Case Study

Public Health: Clinical Surveillance Web Services

Background

A government health organization provides web service based interfaces that enable public health organizations to efficiently perform clinical surveillance regarding trends in public health. The technical infrastructure provides a transport mechanism that securely transmits public health related documents amongst health organizations and uses a combination of SOAP and ebXML to provide a transport mechanism that is independent of the document type and file content.

Challenges

The objective was to determine the capacity and scalability of the file transport web service with the intentions of providing guidelines for optimal software configurations and infrastructure sizing guidelines required to support a growing consumer base.

Strategy

Automate the business processes of invoking the file transmission using the targeted transport web service and executing a series of performance/scalability tests of varying levels of system load.

Solution

RTTS provided an automated framework for testing the messaging web service under varying levels of concurrent usage.

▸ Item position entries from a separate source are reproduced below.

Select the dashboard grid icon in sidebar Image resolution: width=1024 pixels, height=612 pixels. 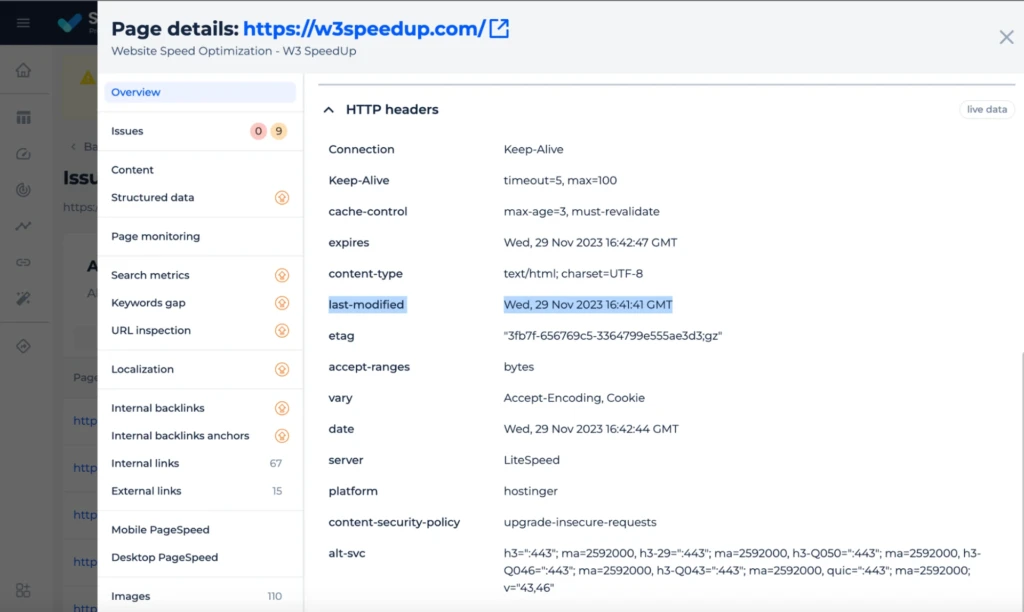[25, 116]
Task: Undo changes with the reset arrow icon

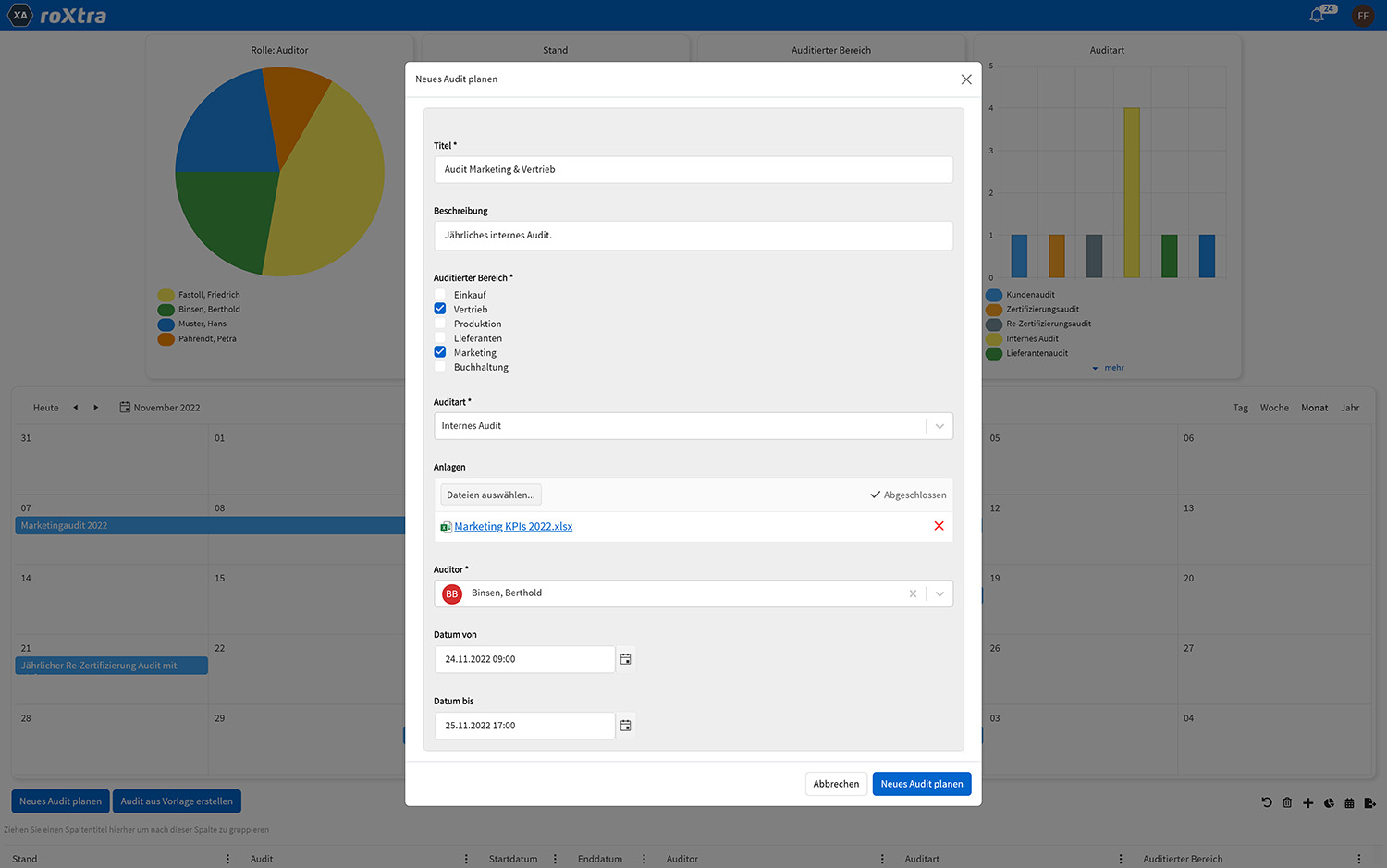Action: pos(1267,802)
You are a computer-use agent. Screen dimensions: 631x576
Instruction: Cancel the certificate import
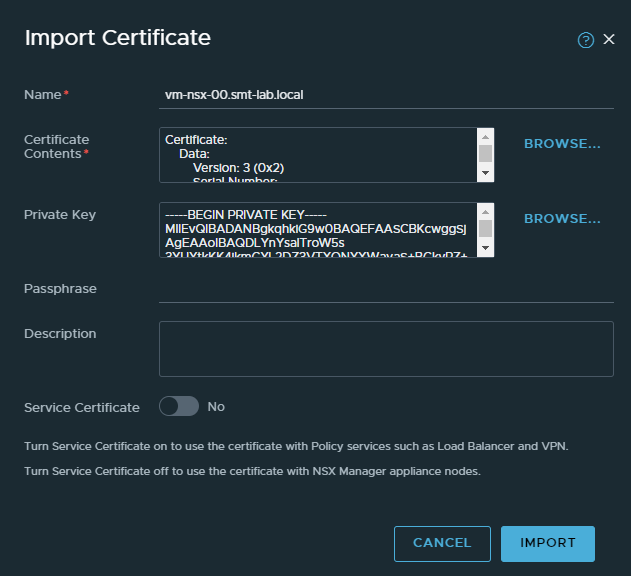coord(442,543)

  • Business processes were automated in a manner that could vary the size of the document being transferred, as well as account for the different levels of security applied to the document transfer.
  • Tests were modeled and executed based upon a thorough understanding of the pertinent health organizations characteristics, such as the distribution of document sizes that are transferred on a daily basis.
  • System resources were monitored on each server component in order to determine the health of the systems, as well as the capacity of the system.
  • Initial testing revealed instability within the transport mechanism that began with 40 concurrent health organizations transmitting documents. At this level of usage the application encountered transport retries. Beyond 40 concurrent health organizations the reliability of the transport mechanism was undermined.
Public Health Figure 1

Benefits

  • The approach to business process automation permitted re-usable test assets that could test varying permutations of file transfers, security policies and system configurations. This added to the viability of the automated testing approach that could withstand application changes over the lifetime of the web service software.
  • The testing strategy provided sufficient exposure of the file transport infrastructure and the relationships between its system resource utilization and the service demands of its consumer end-points. Bottlenecks could be effectively identified and system capacity could be sized appropriately.